→ EXERCISE BRIEF: Scan the entries below for "blue" and copy each line that holds it.
═══ TASK INPUTS ═══
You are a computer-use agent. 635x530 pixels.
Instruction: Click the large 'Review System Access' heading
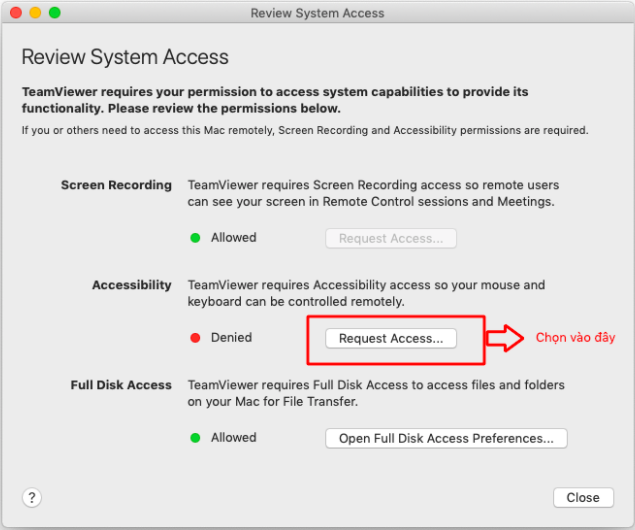125,57
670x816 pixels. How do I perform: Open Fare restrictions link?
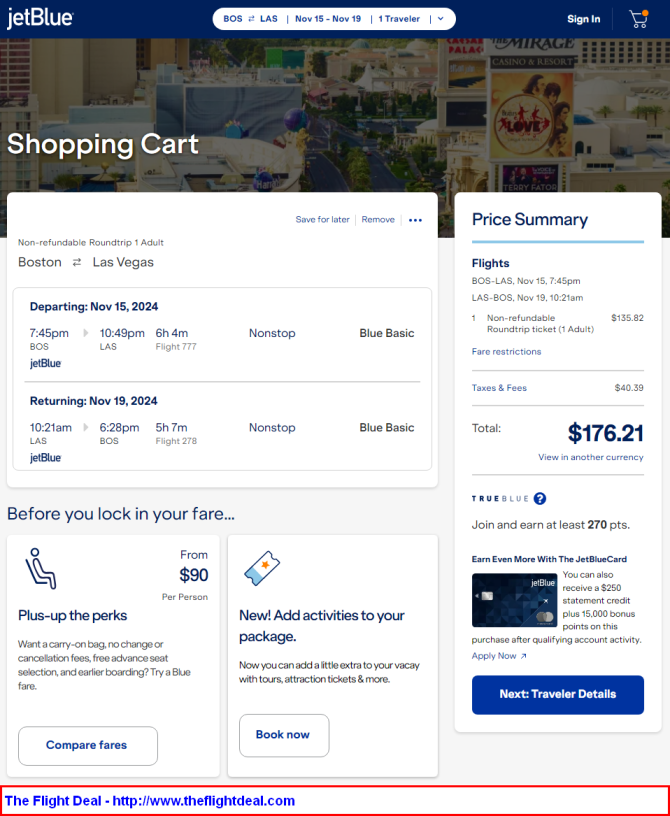(506, 352)
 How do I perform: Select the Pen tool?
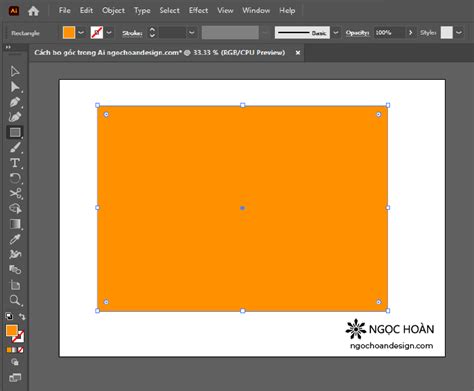tap(15, 102)
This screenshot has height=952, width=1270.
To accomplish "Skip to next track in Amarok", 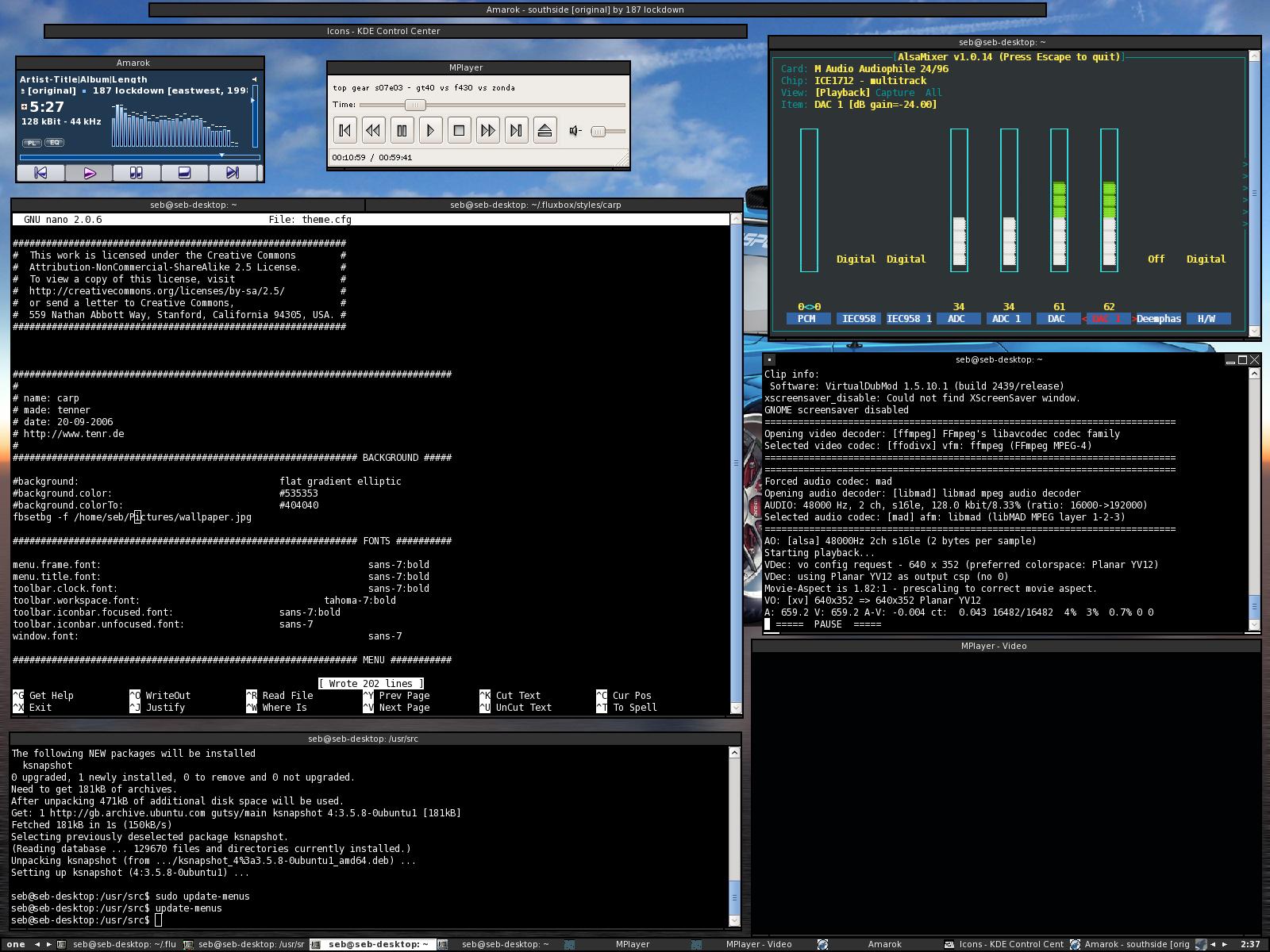I will 232,173.
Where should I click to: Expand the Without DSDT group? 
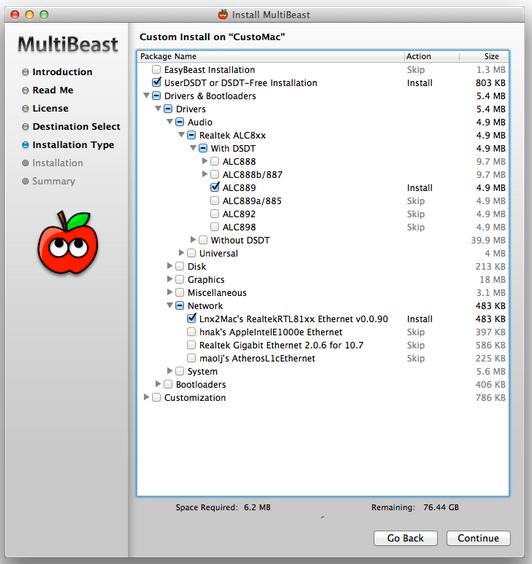point(193,239)
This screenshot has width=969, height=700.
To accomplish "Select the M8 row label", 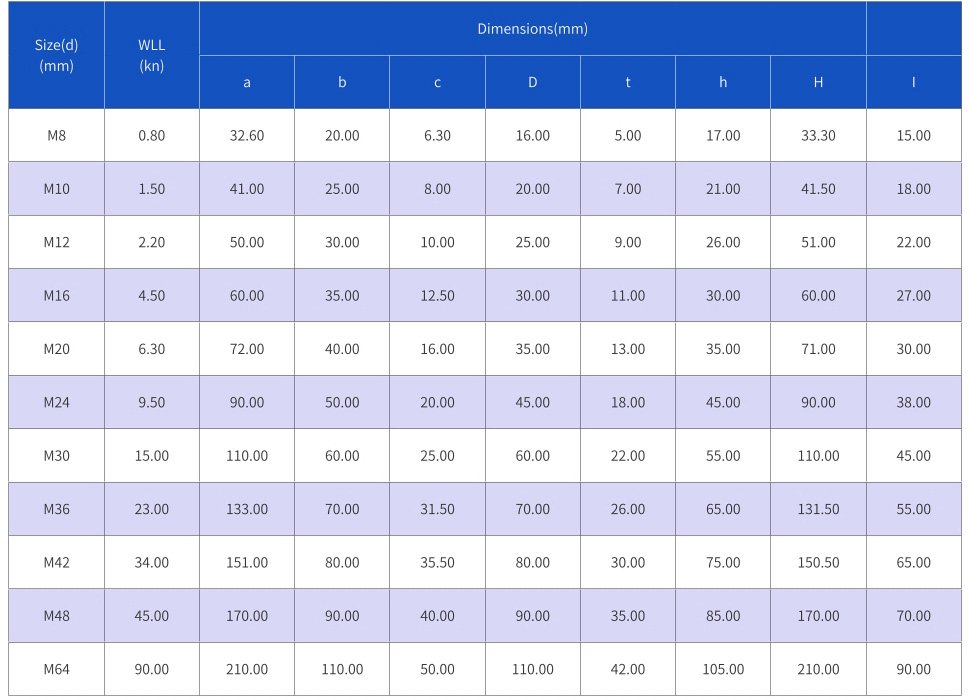I will [56, 136].
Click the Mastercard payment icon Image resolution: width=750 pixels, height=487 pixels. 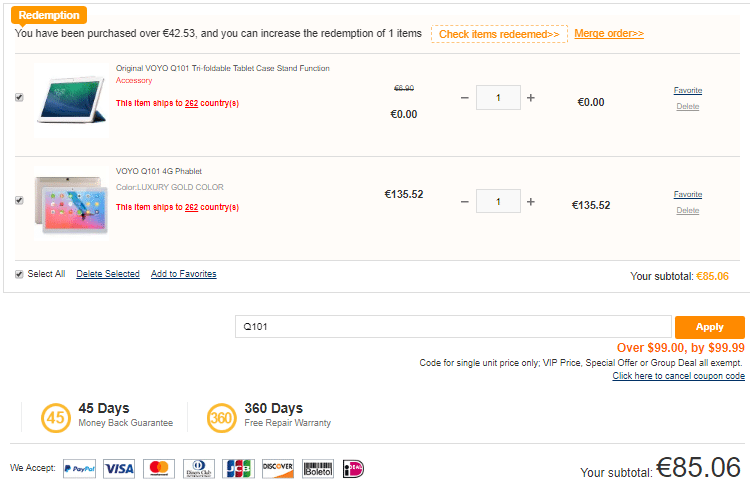157,468
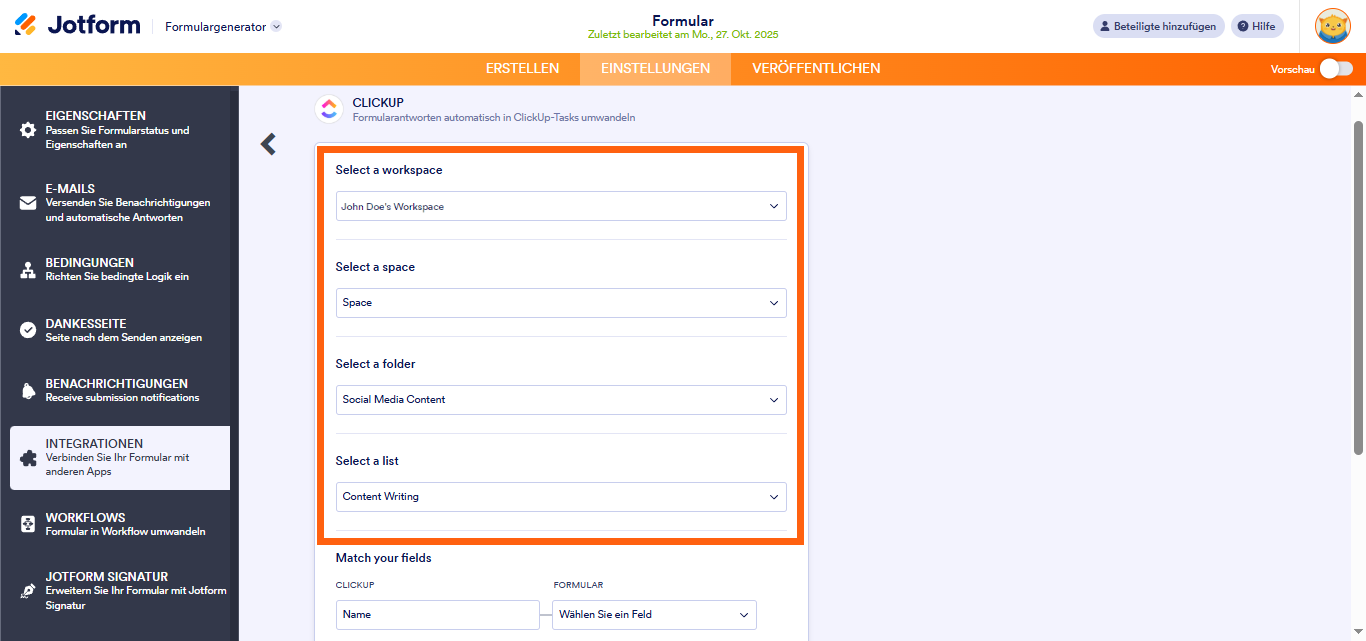Click the user avatar in top right

pos(1332,26)
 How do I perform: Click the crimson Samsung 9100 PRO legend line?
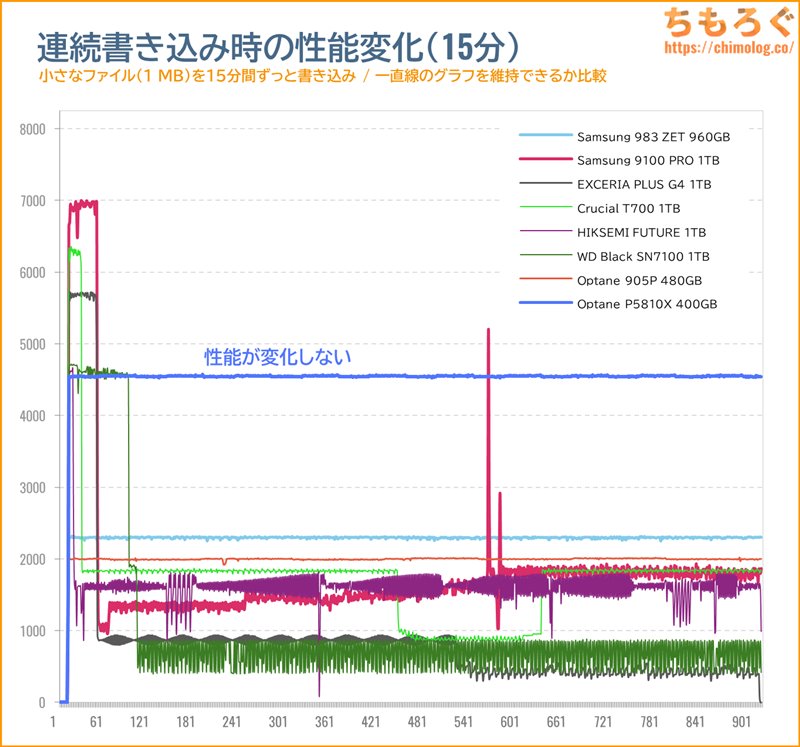pyautogui.click(x=545, y=159)
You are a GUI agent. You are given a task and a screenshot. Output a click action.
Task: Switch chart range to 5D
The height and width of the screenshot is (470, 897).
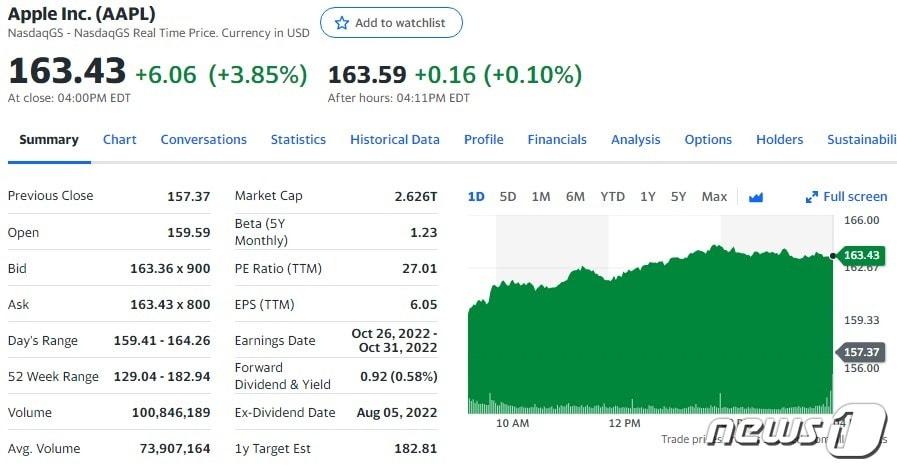click(508, 197)
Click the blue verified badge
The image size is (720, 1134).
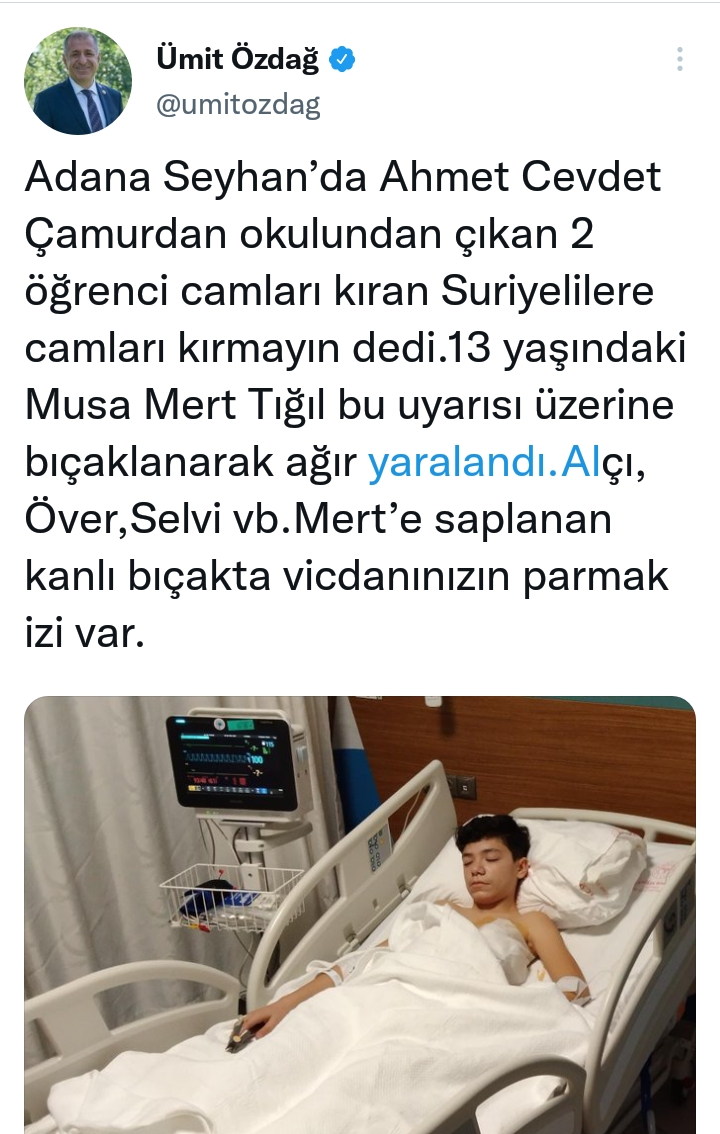click(x=342, y=59)
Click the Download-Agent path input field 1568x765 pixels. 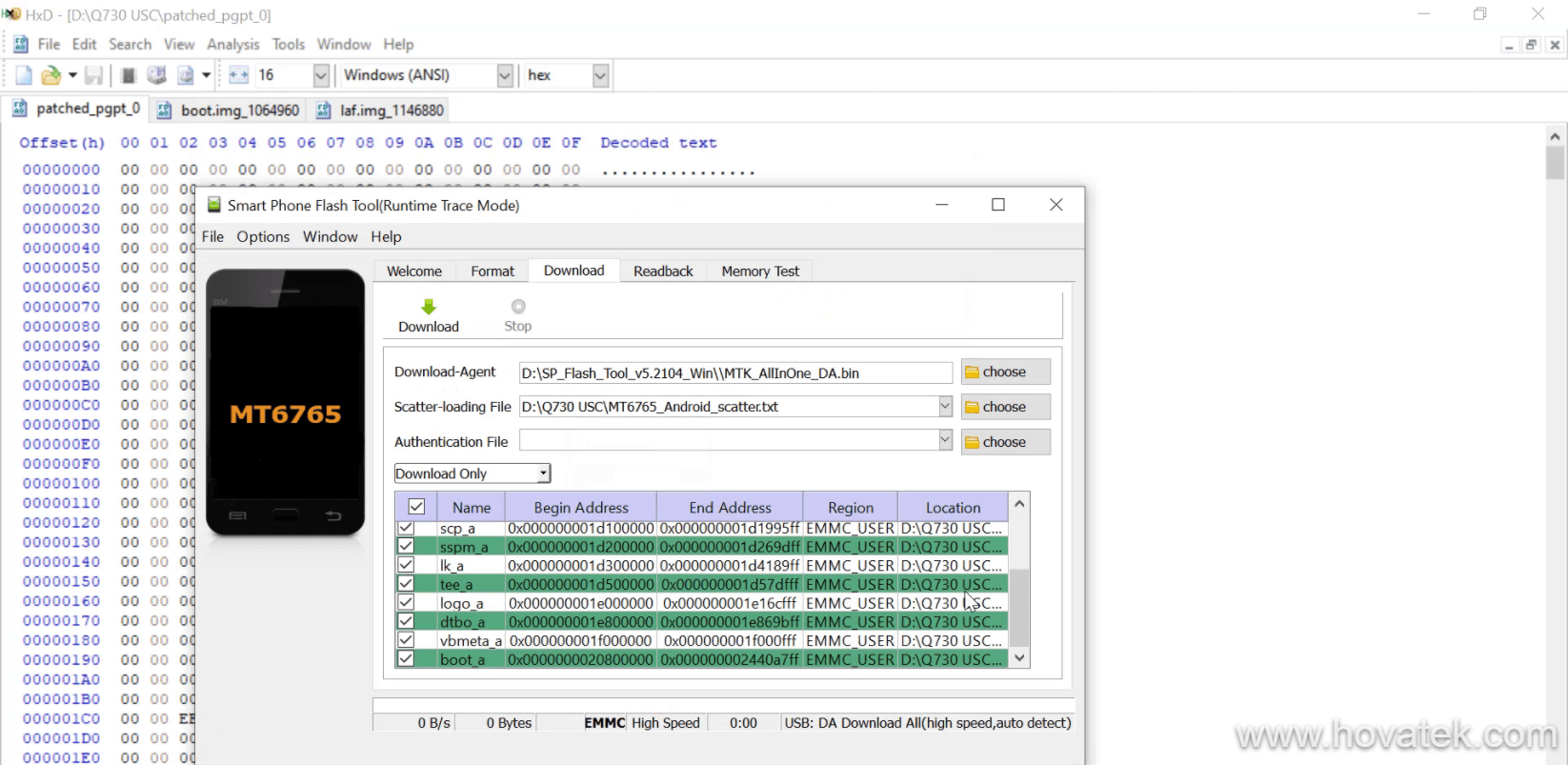(734, 373)
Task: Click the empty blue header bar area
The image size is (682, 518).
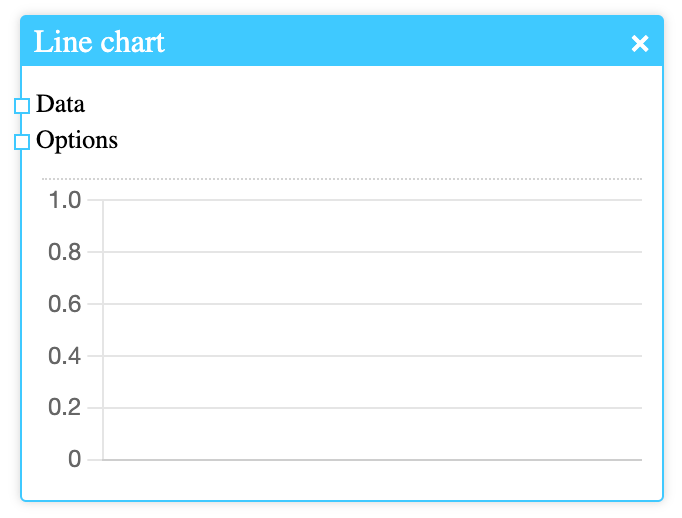Action: point(400,42)
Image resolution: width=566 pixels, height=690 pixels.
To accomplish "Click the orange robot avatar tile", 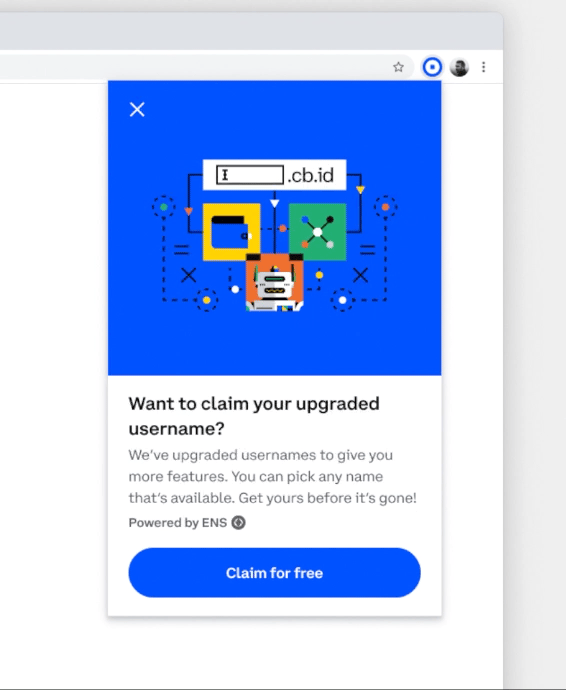I will tap(274, 283).
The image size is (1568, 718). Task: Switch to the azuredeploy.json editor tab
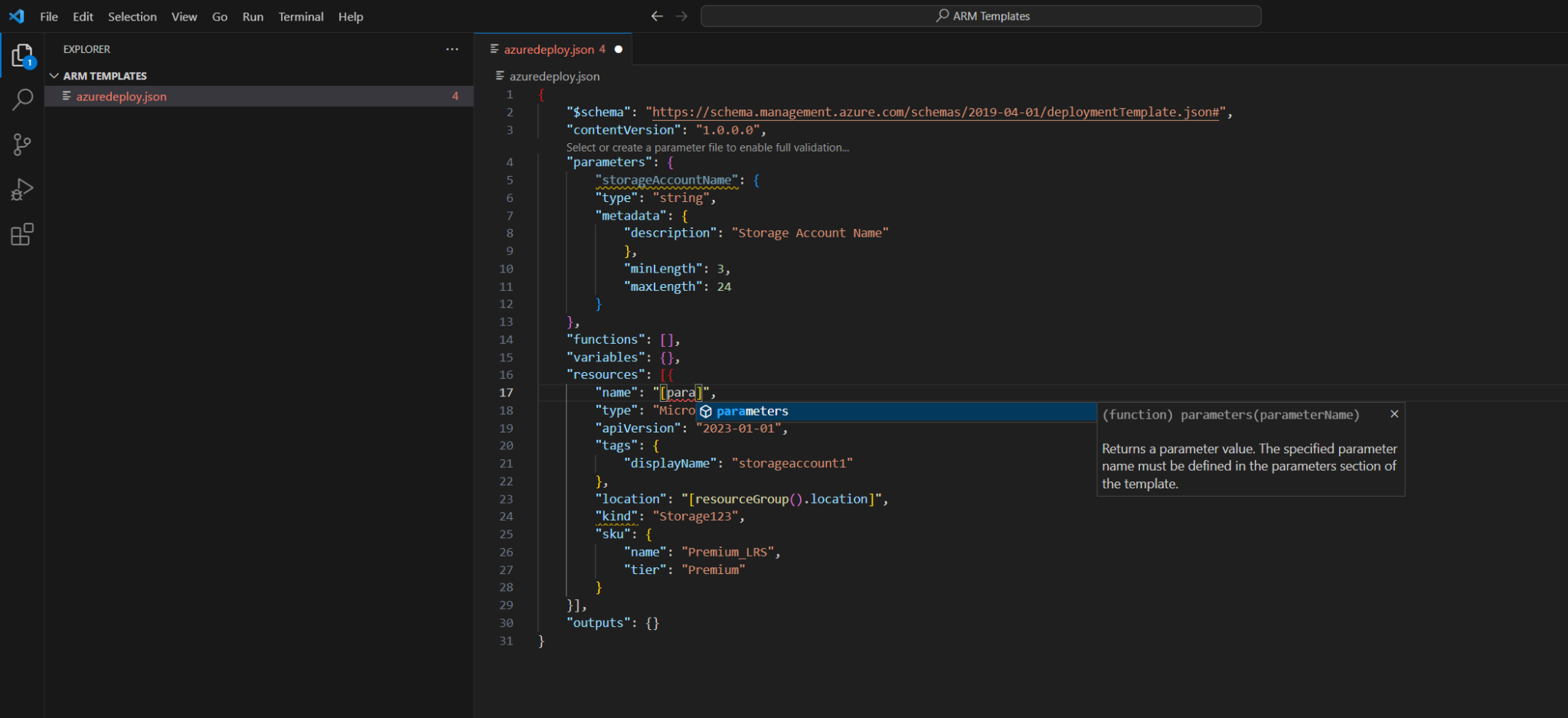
═══
→ WRITTEN SOLUTION:
Click the blue verified badge
Task: Click the empty blue header bar area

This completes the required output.